Es duro reconocerlo, pero los argentinos, hoy, nos sentimos como chapoteando en un lodazal.
Y no exageramos.
Basta encender la TV, la radio, o echarle un vistazo a los diarios, para comprobarlo.
Y nos apartamos de esos medios con una especie de nausea, cansados de sufrir reiteradamente la exaltación morbosa de todo lo negativo que se encuentra en la vida pública argentina.
Al margen de la gravedad indiscutible de ciertos hechos que se dan a conocer, y de la imperiosa necesidad de que tomen estado público, no hay que ser muy inteligentes para deducir que todos los programas periodísticos que aparecen inocentemente como dedicados a difundir noticias son, en verdad, puntas de lanzas de intereses políticos y económicos que luchan ferozmente entre sí.
Que todo ello oculta una sorda campaña que apunta a las elecciones del año que viene.
Sea para ganarlas o para hacer que los contrincantes pierdan.
En un fuego cruzado donde la vida queda reducida a un plano exclusivamente político, vaciada de aquellos valores sociales y culturales que hacen a la existencia en comunidad digna de ser vivida.
Una campaña despiadada que trata de que cada habitante se convierta en un militante, adhiriendo a uno u otro grupo.
Vistiendo una camiseta, u otra.
Además, en la abundante verborrea que exudan casi todos esos programas, se nota una alarmante falta de ideas claras, transformando el diálogo que entablan, en ruido ensordecedor.
Cada cual exponiendo su discurso, su esquema preconcebido sin escuchar al otro, con absoluta incapacidad para reflexionar y sacar conclusiones.
En realidad, han desaparecido el diálogo y el razonamiento, habiendo sido reemplazados por mera cháchara y vedetismo.
Claro, pero esa es sólo la vidriera.
Por detrás de ella, están los que mandan: políticos y empresarios, sindicalistas y banqueros, que son los que arman el escaparate.
Cada uno atendiendo exclusivamente a sus intereses y sobre todo, a los números que miden su imagen pública, elaborada por cuestionables encuestadores.
Esa absoluta superficialidad pudo advertirse, por ejemplo, en la reciente audiencia pública destinada a ventilar el tema de las tarifas de servicios de gas.
Allí se ha visto cómo operan y cómo se comportan los verdaderos agentes del poder en Argentina.
Cada uno ha hecho de su intervención una tribuna para difundir sus ideas acerca del tema, pero ninguno ha ido al fondo del asunto, a lo que realmente le interesa al hombre y la mujer comunes.
Todos sabemos que por un lado, están los que creen que los servicios públicos deben ser prestados por empresas privadas, y por el otro, están quienes creen que esos servicios, por ser esenciales a la población, deben ser suministrados por empresas estatales.

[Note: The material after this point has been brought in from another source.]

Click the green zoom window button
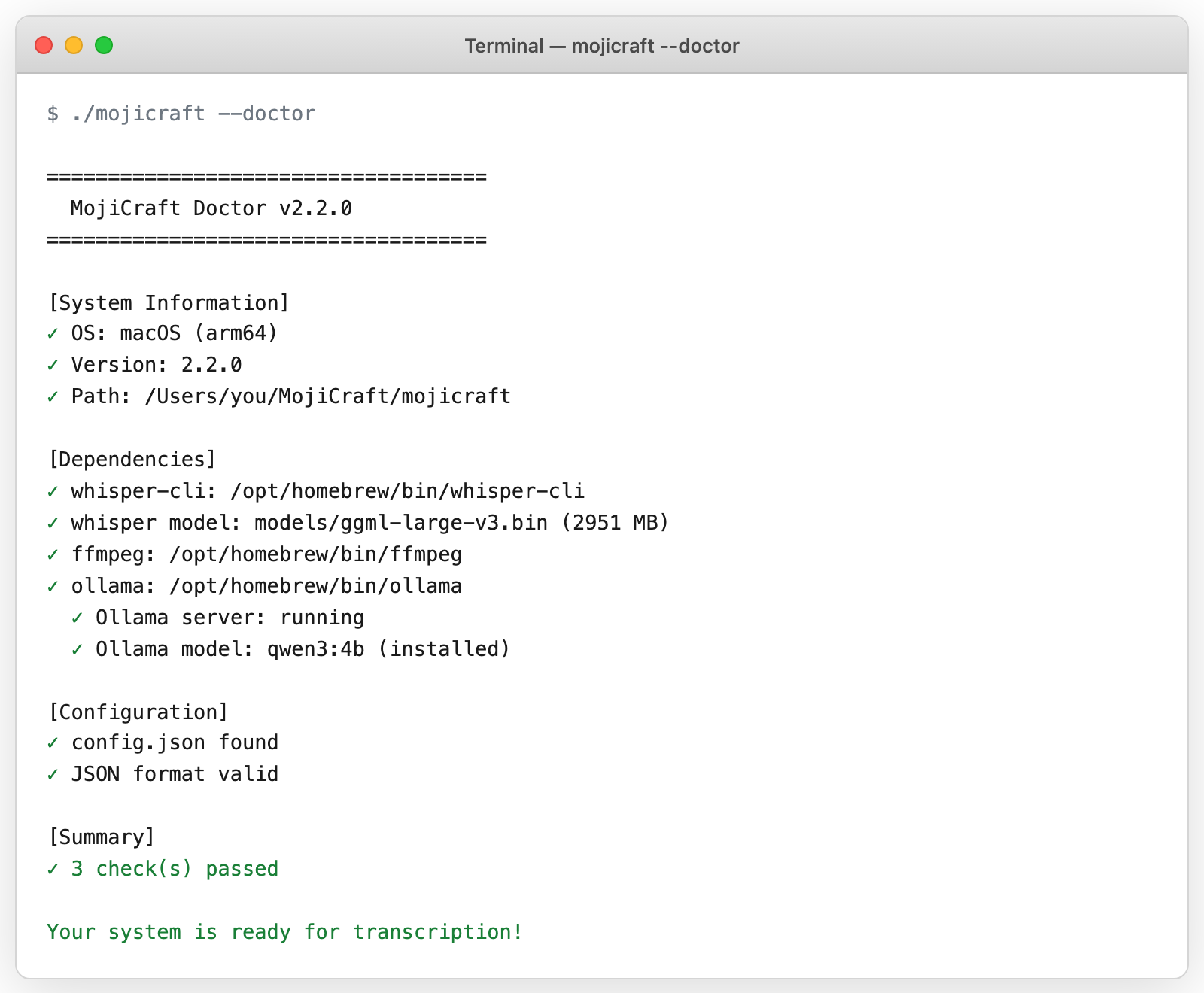 [104, 46]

Pero ni los unos ni los otros han sido capaces de hacer una sana autocrítica y ver qué cuota de error tiene su postura, atento a las numerosas experiencias que hemos tenido en el pasado con uno y otro sistema.
Y mucho menos han sido capaces de bajar de las ideas al plano de la realidad: No han estudiado específicamente el tema, no han desmenuzado las cláusulas del contrato de concesión vigente.
Ni el texto de las disposiciones legales que creaban los famosos "subsidios".
No han quedado en claro los montos concretos de estas erogaciones que el Estado hizo en favor de las empresas, ni las condiciones que se pactaron con ellas como contraprestación.
Ni mucho menos aún se han difundido los nombres de los funcionarios responsables de la redacción y control del cumplimiento de la letra menuda de esas negociaciones...
El buen sentido del laburante común intuye que allí, precisamente, está "la madre del borrego".
Porque, con toda probabilidad, aquellos enormes montos de dinero desembolsados por el Estado han sido desviados de las finalidades previstas, para ir a parar a otras manos.
Y la veracidad o falsedad de este hecho debiera ser la pauta determinante de cualquier política seria a seguir en lo futuro materia energética.
Esa es la impresión que queda en la opinión pública, sin duda insatisfecha.
Porque al margen de la razonabilidad o irrazonabilidad de los aumentos propuestos para las futuras tarifas, no queda en claro cuál sería su real destino.
Cuesta creer que se exija al usuario, además de un precio justo, garantizarle a las empresas inversiones y ganancias.